## Document

This Weatherization Field Guide outlines a set of best practices for the Weatherization Assistance Program (WAP). Weatheriza­tion experts collaborating with the National Renewable Energy Lab (NREL) developed the Standard Work Specifications (SWS) beginning in 2009. These new SWS standards reside online in NREL’s SWS Tool.

The SWS presents details and outcomes for weatherization mea­sures that are required when a weatherization agency selects a weatherization measure, based on its cost effectiveness. The technical content of this guide aligns with the SWS require­ments.

The Minnesota Weatherization Assistance Program (MN WAP) encourages the house-as-a-system approach to building-perfor­mance improvements. Not all measures in this field guide are allowable in MN WAP. Some non-allowed measures are included to provide a broad spectrum of solutions that may be feasible using other programs and funding sources. Always check with MN WAP policy, if you have a question whether a measure mentioned in this field guide is allowable.

A major purpose of this guide is to show how its contents are aligned with the SWS. Therefore, we’ve inserted hypertext refer­ences to the specific SWS details that our content aligns to. When you click on one of these references, the relevant detail appears in your browser.

## Set of tasks
1 > In the weatherization guide passage, in what year did the development of the Standard Work Specifications begin?
2 > Reproduce, word for word, the part of the weatherization guide passage that opens with the words containing "The Minnesota Weatherization" and closes with "in your browser.".

## Entries shown

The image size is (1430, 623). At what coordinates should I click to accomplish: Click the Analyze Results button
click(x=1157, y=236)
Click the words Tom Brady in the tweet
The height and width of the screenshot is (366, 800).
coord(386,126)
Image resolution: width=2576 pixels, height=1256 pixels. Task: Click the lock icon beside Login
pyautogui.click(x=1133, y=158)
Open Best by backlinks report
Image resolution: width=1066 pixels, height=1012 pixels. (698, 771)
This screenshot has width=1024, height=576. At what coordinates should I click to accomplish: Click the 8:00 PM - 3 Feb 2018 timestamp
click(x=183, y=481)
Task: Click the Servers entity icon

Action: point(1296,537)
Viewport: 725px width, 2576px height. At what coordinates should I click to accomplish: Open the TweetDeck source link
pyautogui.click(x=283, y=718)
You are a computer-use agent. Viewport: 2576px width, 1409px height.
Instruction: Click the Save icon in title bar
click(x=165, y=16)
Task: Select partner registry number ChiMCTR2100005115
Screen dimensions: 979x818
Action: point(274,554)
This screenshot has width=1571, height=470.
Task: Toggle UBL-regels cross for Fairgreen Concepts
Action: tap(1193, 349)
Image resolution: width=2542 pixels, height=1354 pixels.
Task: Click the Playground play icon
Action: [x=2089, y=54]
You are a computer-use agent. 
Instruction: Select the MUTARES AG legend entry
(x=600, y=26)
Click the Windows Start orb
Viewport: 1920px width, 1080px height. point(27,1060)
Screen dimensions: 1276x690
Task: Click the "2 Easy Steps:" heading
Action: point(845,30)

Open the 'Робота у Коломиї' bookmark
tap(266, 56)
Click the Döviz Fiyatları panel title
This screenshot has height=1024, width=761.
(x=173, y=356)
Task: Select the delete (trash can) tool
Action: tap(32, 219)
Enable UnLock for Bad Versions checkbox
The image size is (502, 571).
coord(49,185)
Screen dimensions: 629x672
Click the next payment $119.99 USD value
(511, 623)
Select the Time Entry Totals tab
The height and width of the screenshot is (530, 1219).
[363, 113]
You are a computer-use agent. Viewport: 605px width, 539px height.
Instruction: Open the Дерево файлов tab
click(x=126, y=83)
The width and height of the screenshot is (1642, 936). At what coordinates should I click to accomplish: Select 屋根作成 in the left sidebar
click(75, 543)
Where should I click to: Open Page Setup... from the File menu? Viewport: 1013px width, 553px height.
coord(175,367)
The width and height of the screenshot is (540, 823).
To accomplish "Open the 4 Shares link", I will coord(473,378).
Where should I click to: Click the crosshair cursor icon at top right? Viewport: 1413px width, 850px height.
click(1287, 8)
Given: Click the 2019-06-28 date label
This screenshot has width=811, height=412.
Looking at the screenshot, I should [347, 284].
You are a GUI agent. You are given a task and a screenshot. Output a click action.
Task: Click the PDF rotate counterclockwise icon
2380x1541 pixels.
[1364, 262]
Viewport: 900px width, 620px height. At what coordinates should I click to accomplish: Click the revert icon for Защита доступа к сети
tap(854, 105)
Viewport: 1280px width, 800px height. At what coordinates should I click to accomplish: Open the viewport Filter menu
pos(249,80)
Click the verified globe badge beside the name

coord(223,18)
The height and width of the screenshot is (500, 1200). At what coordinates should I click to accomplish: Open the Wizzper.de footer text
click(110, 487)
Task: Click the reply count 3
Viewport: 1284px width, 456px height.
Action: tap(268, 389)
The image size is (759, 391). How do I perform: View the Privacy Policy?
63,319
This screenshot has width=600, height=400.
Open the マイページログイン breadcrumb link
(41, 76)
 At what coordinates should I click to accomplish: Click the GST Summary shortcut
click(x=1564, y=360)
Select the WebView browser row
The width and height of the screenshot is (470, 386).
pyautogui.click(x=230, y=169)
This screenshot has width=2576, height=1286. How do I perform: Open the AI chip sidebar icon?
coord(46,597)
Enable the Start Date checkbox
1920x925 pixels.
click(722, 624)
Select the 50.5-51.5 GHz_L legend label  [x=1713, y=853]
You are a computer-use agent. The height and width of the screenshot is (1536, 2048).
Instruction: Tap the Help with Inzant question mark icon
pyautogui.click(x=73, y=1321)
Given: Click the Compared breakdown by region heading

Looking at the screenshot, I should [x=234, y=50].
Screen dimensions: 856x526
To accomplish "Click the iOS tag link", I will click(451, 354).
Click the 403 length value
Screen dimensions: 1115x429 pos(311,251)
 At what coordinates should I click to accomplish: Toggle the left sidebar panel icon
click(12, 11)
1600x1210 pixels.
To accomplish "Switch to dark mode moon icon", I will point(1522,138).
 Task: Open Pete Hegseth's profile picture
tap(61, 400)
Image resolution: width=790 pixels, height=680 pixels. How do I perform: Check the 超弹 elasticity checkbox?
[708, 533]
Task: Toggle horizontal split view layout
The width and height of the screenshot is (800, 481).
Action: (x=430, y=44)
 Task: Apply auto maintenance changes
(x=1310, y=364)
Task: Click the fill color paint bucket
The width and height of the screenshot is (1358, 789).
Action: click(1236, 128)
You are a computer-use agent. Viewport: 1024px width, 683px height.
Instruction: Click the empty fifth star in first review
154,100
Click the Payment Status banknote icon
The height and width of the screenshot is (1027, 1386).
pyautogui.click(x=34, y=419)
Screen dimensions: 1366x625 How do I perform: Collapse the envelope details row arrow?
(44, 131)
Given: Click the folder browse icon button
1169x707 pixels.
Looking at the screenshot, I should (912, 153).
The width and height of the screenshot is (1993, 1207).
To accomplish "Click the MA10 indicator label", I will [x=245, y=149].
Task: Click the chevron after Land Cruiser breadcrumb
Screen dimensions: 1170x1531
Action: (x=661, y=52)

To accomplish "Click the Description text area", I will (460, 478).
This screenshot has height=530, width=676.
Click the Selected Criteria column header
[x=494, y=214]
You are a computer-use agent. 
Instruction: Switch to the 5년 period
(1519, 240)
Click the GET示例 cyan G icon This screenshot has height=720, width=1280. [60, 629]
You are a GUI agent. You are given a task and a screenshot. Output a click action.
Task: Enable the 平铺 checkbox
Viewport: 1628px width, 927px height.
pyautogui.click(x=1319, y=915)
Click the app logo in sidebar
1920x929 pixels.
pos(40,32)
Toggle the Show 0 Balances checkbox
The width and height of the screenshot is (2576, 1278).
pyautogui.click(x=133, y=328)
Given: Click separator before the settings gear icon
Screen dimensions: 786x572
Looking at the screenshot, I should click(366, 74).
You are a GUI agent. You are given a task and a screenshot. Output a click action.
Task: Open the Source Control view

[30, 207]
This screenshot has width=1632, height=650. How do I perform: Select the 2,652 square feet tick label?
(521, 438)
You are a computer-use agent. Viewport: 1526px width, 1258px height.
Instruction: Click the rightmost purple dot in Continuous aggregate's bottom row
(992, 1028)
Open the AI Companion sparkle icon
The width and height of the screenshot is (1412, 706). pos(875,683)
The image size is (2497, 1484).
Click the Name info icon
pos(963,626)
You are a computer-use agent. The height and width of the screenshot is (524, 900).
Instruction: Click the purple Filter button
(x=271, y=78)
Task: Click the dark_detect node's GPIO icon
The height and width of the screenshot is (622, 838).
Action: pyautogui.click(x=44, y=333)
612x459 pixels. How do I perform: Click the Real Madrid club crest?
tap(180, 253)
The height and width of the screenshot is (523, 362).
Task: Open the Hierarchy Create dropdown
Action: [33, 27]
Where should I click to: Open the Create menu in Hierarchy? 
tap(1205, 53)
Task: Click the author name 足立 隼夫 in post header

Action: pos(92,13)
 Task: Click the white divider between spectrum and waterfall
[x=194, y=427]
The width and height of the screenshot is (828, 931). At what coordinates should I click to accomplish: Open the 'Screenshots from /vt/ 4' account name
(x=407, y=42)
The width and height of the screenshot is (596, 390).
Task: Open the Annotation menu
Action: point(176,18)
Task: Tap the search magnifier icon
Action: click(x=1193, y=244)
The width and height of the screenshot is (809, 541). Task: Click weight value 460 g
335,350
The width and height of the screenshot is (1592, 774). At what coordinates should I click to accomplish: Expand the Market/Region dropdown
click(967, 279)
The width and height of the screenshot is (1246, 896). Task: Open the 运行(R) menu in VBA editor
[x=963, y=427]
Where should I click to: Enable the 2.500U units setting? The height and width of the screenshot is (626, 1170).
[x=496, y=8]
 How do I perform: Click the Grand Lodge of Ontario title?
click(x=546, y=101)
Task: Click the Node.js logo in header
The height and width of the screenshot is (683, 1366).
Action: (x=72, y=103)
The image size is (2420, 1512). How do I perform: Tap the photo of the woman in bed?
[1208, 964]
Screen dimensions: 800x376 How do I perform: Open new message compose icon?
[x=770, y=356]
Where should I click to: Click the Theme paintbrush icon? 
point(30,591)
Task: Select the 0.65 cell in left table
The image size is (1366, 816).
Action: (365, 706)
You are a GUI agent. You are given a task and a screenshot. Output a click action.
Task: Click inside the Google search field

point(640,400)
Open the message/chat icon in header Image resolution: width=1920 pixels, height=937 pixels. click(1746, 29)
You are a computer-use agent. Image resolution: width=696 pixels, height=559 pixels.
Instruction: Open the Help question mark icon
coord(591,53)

## Answers for this exercise
1 > 2009

2 >
The Minnesota Weatherization Assistance Program (MN WAP) encourages the house-as-a-system approach to building-perfor­mance improvements. Not all measures in this field guide are allowable in MN WAP. Some non-allowed measures are included to provide a broad spectrum of solutions that may be feasible using other programs and funding sources. Always check with MN WAP policy, if you have a question whether a measure mentioned in this field guide is allowable.

A major purpose of this guide is to show how its contents are aligned with the SWS. Therefore, we’ve inserted hypertext refer­ences to the specific SWS details that our content aligns to. When you click on one of these references, the relevant detail appears in your browser.